Prokuratura Okręgowa w Warszawie bada zawiadomienie CBA o nieprawidłowościach w Instytucie Badawczym Leśnictwa, które spowodowały szkodę ok. 3 mln zł - poinformował PAP rzecznik prokuratury Przemysław Nowak. Były dyrektor Instytutu uznaje zarzuty za kuriozalne.
Również nadzorujący Instytut resort środowiska analizuje doniesienie Centralnego Biura Antykorupcyjnego i wyniki prowadzonej od lutego kontroli, którą zakończono na początku września.
CBA podało, że nieprawidłowości dotyczą realizacji umowy dotyczącej projektu „Leśne Centrum Informacji - platforma informacyjna monitoringu środowiska przyrodniczego”. Ten projekt realizowany jest w ramach unijnego programu operacyjnego Innowacyjna Gospodarka.
Prok. Nowak poinformował w piątek PAP, że trwa postępowanie sprawdzające.
„Nie została jeszcze wydana decyzja ws. wszczęcia lub odnowy wszczęcia śledztwa”
— podał rzecznik.
Rzecznik resortu środowiska Paweł Mikusek zapewnił, że ministerstwo „zawsze poważnie traktuje kontrole przeprowadzane przez organa państwa, w tym CBA, co służy rzetelności, transparentności i celowości wydawania środków publicznych”.
„Główne zarzuty CBA dotyczą umów podpisanych w czasie kierowania IBL przez byłego dyrektora tej instytucji, który nie jest już jej pracownikiem”
— wyjaśnił.
„Analizujemy dokładnie przekazany nam przez CBA protokół i na tej podstawie wyciągniemy wnioski dotyczące działań nadzorczych.
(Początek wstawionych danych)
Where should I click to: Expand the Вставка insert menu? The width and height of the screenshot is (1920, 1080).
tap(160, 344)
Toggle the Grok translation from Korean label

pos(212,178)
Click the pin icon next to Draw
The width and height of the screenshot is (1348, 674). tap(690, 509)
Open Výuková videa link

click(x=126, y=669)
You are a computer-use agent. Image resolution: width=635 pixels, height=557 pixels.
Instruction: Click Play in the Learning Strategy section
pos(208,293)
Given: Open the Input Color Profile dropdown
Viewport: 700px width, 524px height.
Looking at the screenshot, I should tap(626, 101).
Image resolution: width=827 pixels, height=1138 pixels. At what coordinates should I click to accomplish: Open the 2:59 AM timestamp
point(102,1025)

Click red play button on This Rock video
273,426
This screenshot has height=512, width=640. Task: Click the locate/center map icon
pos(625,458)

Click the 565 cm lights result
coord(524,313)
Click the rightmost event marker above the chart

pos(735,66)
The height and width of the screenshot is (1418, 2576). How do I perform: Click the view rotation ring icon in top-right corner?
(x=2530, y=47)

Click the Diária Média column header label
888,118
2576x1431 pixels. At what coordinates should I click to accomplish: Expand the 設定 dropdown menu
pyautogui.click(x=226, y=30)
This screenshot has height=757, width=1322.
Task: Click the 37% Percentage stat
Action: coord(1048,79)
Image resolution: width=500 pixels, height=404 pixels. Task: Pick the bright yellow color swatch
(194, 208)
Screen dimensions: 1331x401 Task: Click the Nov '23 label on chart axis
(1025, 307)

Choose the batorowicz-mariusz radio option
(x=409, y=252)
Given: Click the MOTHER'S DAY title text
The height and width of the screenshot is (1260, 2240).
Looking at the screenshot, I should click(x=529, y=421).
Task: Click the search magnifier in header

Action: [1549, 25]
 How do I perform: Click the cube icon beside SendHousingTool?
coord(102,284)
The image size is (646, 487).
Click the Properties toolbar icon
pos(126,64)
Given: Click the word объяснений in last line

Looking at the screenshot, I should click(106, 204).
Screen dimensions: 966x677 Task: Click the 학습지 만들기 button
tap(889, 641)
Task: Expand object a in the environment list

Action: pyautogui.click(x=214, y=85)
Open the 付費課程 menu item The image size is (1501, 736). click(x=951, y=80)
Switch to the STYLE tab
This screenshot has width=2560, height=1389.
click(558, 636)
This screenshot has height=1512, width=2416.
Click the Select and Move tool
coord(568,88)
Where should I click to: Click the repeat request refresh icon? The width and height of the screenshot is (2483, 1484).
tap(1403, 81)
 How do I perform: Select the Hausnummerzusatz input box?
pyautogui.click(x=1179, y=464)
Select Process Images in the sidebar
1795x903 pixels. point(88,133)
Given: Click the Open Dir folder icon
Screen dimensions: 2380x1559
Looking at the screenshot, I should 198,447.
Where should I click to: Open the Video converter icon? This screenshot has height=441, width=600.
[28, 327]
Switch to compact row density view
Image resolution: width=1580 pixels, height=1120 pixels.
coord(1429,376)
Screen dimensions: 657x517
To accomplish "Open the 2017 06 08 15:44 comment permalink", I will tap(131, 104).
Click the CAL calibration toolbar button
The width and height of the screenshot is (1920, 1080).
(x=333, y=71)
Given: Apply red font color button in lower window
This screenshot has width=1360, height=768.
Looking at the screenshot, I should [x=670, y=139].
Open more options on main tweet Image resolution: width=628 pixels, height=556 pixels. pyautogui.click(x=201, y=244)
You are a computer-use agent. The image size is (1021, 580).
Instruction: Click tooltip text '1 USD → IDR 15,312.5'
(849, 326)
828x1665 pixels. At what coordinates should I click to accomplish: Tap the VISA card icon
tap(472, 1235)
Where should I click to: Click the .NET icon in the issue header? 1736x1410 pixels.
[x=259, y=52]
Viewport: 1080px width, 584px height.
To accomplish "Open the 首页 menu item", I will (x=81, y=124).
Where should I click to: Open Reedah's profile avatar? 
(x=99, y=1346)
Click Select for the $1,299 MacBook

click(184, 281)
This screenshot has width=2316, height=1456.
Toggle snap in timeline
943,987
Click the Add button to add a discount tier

Jeżeli odpowiednie organy zwrócą się do MŚ o pomoc w tej sprawie, będziemy służyć wszelką pomocą”
— zadeklarował.
Według CBA wszystko wskazuje na to, że umowę podpisano z naruszeniem zasad uczciwej konkurencji i równego traktowania wykonawców. Zamówienia przeprowadzono w niedopuszczalnych w tych przypadkach trybach - zapytania o cenę i z wolnej ręki. Nie było też możliwości naliczenia kar za nieterminową realizację projektu. Nieprawidłowości dotyczyły sześciu zamówień publicznych, a w finansach Instytutu powstała szkoda w wysokości blisko 3 mln zł.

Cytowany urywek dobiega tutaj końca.